Pixel coordinate grounding data:
BEGIN

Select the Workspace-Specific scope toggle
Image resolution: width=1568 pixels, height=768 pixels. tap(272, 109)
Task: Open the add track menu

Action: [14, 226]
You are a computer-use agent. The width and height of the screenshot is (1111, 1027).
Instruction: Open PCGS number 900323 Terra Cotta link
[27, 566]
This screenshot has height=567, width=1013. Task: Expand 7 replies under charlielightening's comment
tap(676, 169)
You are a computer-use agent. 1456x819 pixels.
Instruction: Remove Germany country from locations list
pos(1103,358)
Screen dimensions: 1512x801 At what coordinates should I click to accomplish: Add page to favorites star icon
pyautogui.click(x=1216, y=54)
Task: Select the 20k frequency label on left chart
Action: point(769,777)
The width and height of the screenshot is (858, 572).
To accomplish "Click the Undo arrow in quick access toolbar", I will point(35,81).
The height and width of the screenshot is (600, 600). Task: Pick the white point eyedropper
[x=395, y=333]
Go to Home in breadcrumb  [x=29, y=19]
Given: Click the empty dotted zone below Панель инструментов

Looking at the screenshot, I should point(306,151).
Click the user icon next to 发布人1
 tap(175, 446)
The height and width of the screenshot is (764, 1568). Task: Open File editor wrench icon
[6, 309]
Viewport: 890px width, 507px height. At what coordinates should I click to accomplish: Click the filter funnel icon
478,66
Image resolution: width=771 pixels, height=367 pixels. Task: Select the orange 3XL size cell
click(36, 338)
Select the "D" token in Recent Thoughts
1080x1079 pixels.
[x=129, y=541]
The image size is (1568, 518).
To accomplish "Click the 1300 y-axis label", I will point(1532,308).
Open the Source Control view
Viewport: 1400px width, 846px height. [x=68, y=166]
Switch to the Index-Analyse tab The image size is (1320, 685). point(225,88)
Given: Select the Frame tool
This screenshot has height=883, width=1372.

END

Task directions.
Your task is to write out the lines from the one with "The image size is (1568, 518)." through the end of the records, exactly and with nothing added.

Solution.
The image size is (1568, 518).
To accomplish "Click the 1300 y-axis label", I will point(1532,308).
Open the Source Control view
Viewport: 1400px width, 846px height. [x=68, y=166]
Switch to the Index-Analyse tab The image size is (1320, 685). point(225,88)
Given: Select the Frame tool
This screenshot has height=883, width=1372.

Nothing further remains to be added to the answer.